◆ Information provided
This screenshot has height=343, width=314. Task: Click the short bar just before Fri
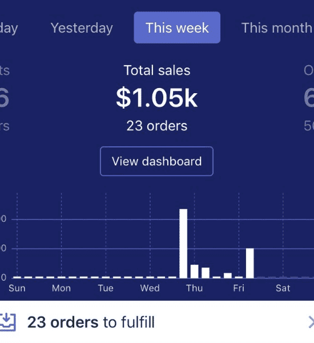click(228, 276)
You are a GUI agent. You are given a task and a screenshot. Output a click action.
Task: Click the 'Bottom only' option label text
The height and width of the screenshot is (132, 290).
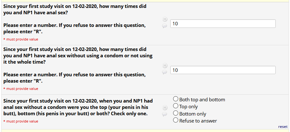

◆ Given exercise
Please write out all the lines of these items again, requests included, but increase every coordinate in the answers by 99 and leave the pictures out.

◆ Written solution
This screenshot has height=343, width=314. Task: Click the short bar just before Fri
click(327, 375)
You are a GUI agent. You are given a task and a screenshot. Output a click action.
Task: Click the 'Bottom only' option label text
The height and width of the screenshot is (132, 290).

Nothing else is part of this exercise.